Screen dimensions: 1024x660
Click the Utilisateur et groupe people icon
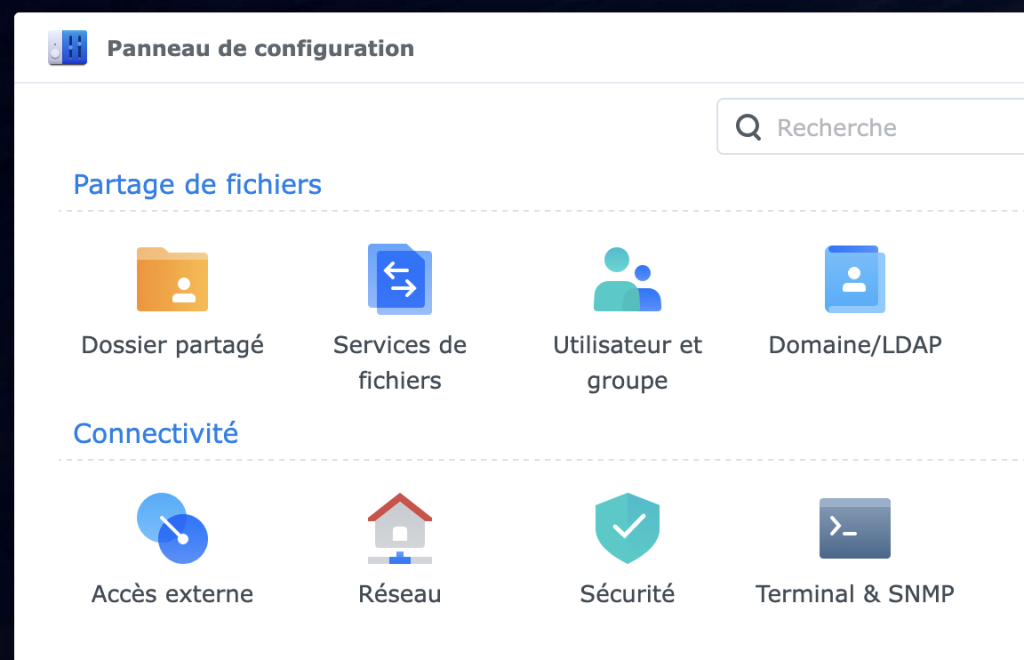tap(627, 279)
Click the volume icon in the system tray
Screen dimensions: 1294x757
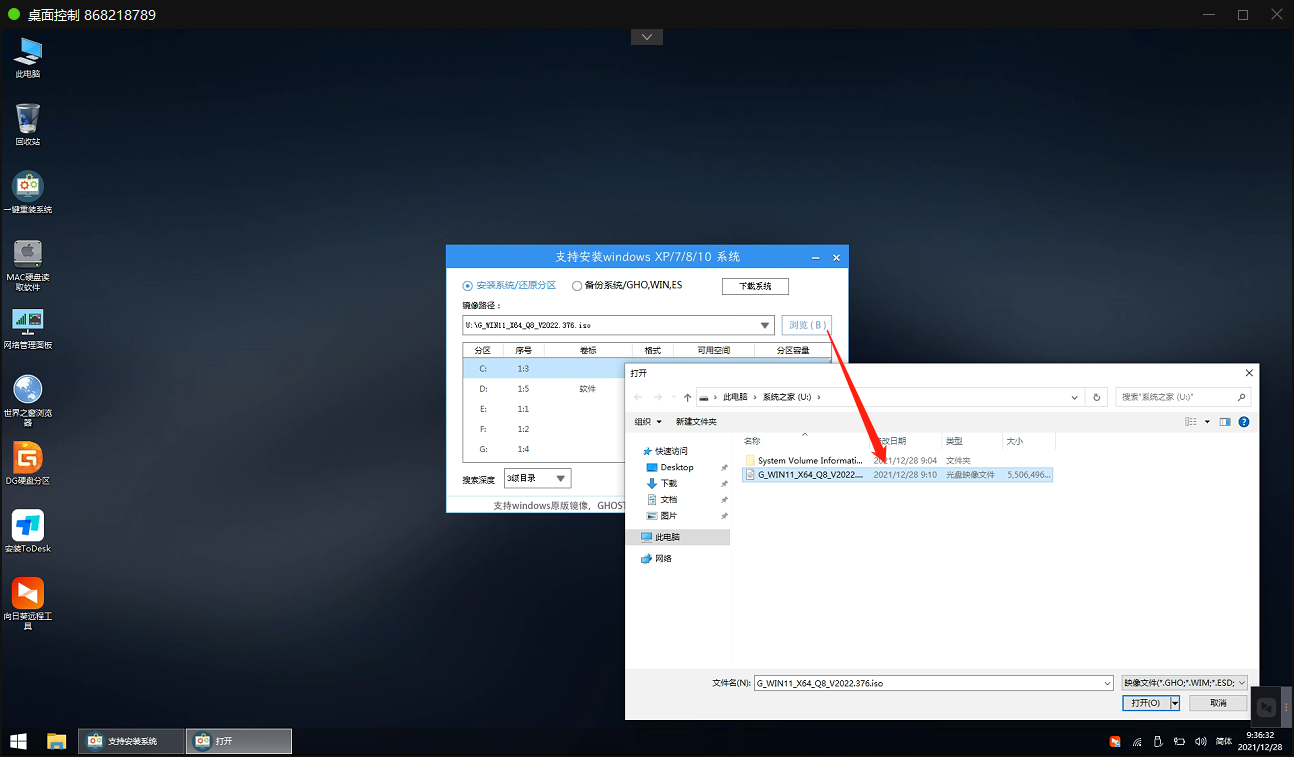pyautogui.click(x=1199, y=741)
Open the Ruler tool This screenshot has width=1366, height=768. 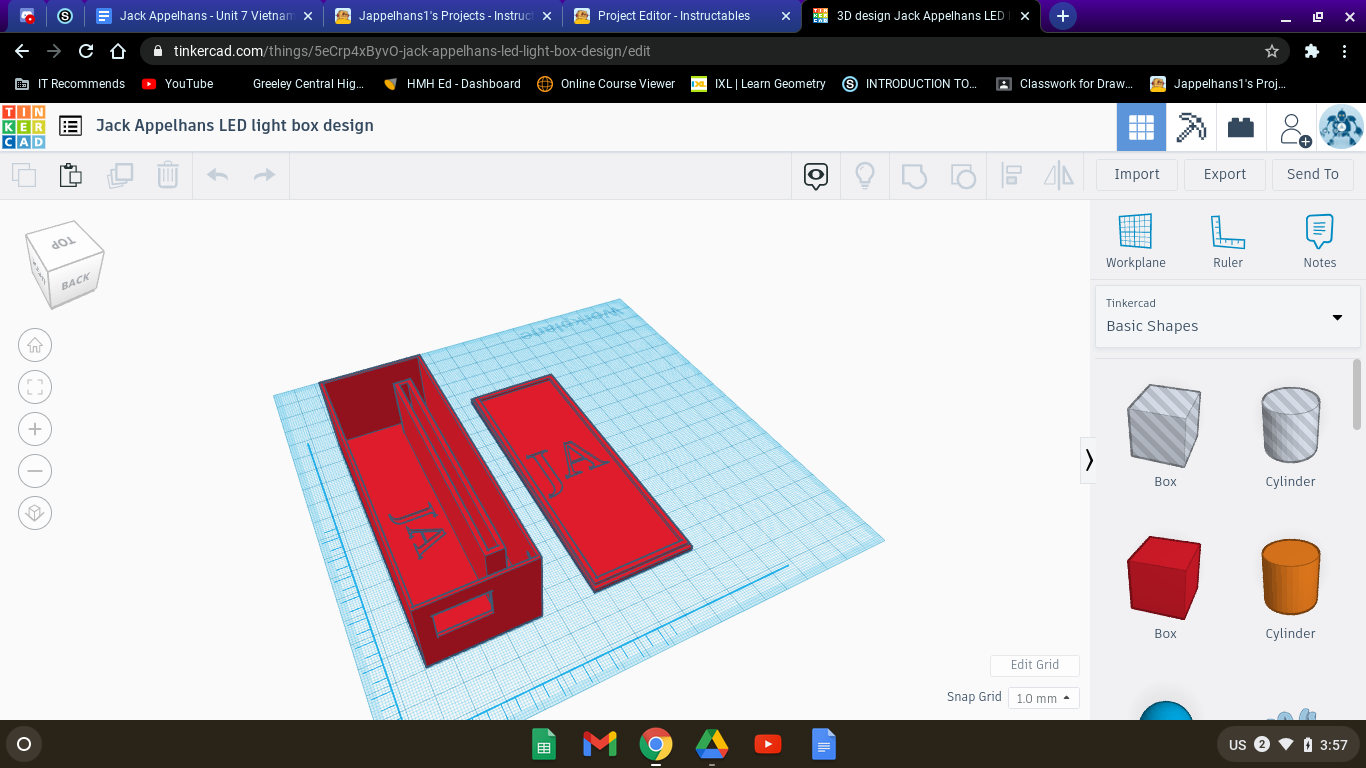(x=1227, y=240)
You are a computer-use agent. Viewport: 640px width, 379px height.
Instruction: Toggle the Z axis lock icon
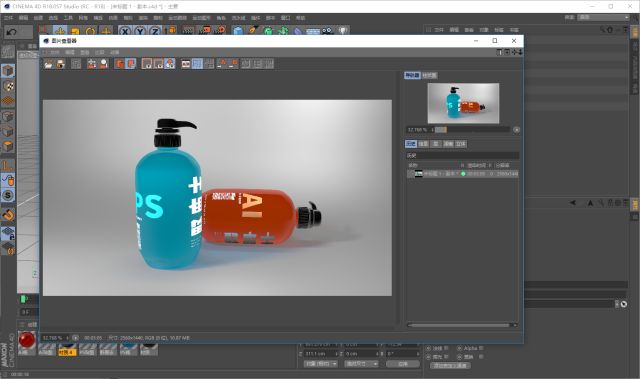coord(155,31)
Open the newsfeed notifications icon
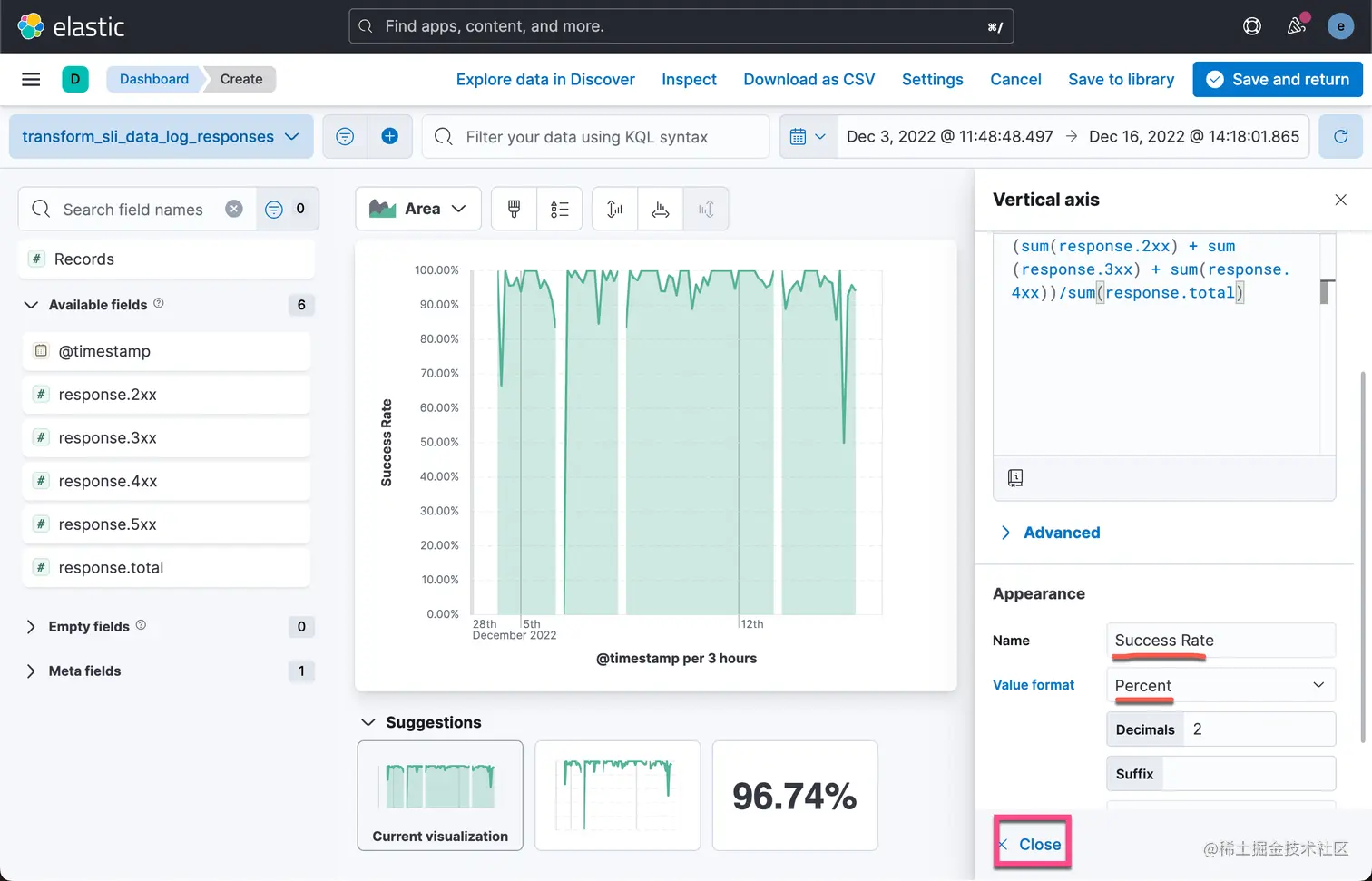 pos(1297,25)
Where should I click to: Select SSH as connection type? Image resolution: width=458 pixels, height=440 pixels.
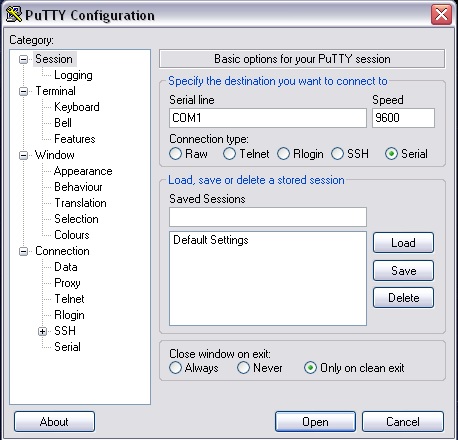point(337,154)
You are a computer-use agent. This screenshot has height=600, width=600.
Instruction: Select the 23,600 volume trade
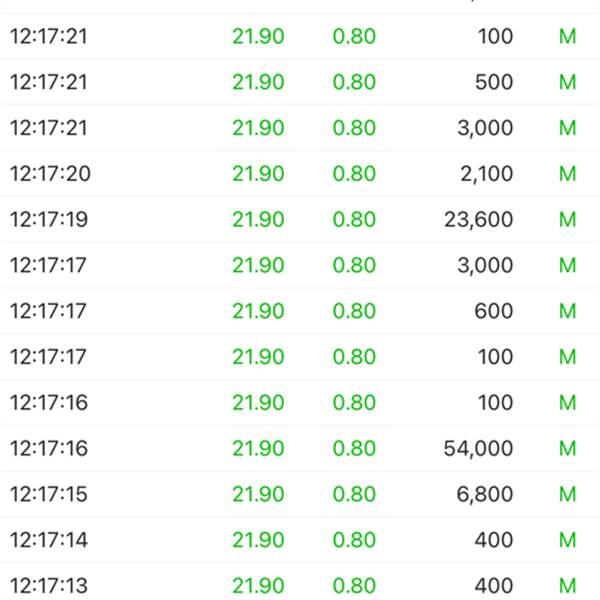coord(478,220)
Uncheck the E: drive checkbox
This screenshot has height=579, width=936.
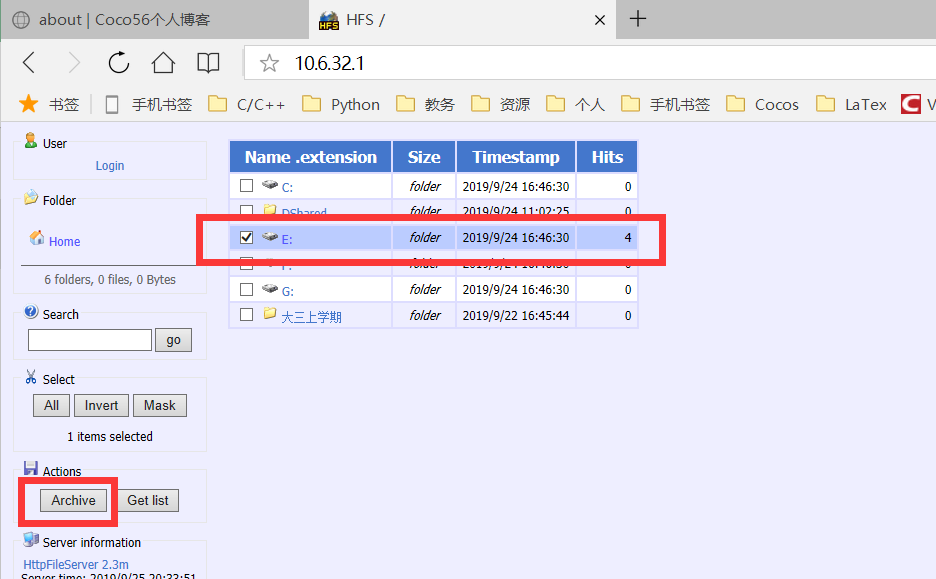[x=245, y=237]
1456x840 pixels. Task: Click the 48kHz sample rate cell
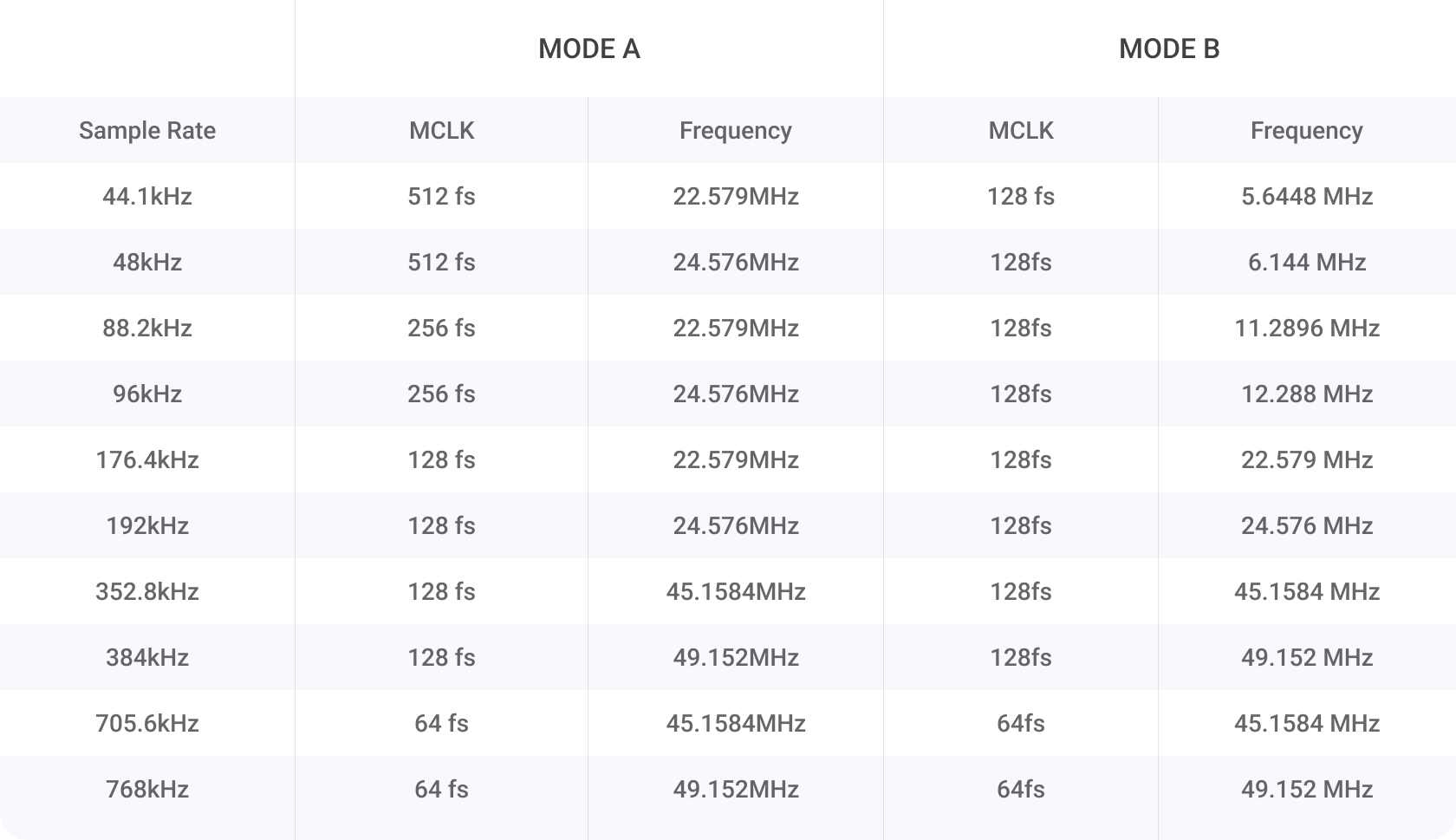point(147,262)
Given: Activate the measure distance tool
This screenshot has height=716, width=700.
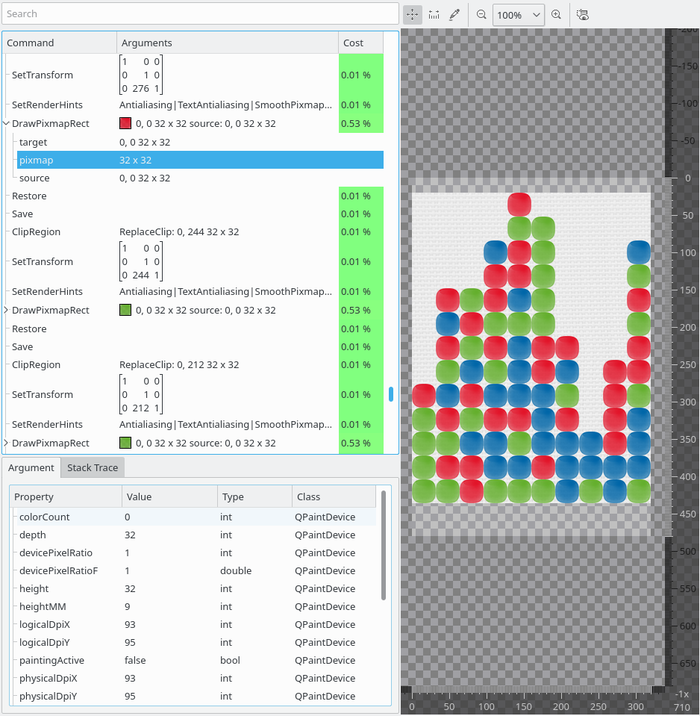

- **Requirement**: Set down the lines of the listing above, from the line with "You are a computer-use agent. This" up to and including the line with "point(147,262)", and leave out the pictures.

- **Result below**:
You are a computer-use agent. This screenshot has height=600, width=600.
Instruction: Select the 23,600 volume trade
coord(478,220)
Uncheck the E: drive checkbox
This screenshot has height=579, width=936.
[x=245, y=237]
1456x840 pixels. Task: Click the 48kHz sample rate cell
point(147,262)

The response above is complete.